Stored data
== Segment start ==
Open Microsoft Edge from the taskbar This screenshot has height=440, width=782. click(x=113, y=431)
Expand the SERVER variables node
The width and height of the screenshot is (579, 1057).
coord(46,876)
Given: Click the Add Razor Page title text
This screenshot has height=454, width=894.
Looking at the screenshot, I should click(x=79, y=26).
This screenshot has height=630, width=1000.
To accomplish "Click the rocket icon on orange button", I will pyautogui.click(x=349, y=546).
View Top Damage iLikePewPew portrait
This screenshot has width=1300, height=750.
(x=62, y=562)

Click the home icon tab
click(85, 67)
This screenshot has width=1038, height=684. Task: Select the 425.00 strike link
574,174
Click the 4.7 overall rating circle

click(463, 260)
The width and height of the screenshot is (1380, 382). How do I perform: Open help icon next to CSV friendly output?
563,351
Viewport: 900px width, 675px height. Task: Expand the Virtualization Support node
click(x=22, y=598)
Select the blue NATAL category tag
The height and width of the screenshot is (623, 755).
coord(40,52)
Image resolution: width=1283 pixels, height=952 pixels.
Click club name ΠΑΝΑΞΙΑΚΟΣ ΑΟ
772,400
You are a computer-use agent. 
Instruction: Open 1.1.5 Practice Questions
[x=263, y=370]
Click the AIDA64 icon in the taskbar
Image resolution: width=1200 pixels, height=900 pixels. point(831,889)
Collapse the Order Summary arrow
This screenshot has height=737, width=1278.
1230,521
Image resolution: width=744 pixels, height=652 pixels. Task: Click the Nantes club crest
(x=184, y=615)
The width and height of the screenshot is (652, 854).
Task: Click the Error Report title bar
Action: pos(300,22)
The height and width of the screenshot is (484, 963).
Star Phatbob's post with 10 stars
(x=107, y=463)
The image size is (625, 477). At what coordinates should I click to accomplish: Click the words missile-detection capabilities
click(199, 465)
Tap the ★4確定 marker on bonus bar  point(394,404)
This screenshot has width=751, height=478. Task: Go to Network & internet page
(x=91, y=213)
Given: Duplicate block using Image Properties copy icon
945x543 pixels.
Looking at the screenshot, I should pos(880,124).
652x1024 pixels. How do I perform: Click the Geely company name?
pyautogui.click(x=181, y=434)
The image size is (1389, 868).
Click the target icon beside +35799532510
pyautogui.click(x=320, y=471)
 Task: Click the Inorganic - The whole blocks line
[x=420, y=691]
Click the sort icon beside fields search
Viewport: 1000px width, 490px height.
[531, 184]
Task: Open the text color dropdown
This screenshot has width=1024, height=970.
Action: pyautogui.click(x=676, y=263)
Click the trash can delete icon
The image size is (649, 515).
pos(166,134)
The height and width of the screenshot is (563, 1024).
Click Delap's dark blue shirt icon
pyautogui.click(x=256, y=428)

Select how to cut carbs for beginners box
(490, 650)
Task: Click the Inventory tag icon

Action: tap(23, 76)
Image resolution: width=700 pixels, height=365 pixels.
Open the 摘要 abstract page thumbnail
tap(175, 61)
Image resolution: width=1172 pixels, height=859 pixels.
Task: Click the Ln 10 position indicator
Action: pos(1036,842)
== Segment end ==
AIM OF THE TASK
Using only the data above, copy out the lines that include the word "text".

ANSWER TO THIS EXERCISE
Given: Click the Add Razor Page title text
Task: Open the text color dropdown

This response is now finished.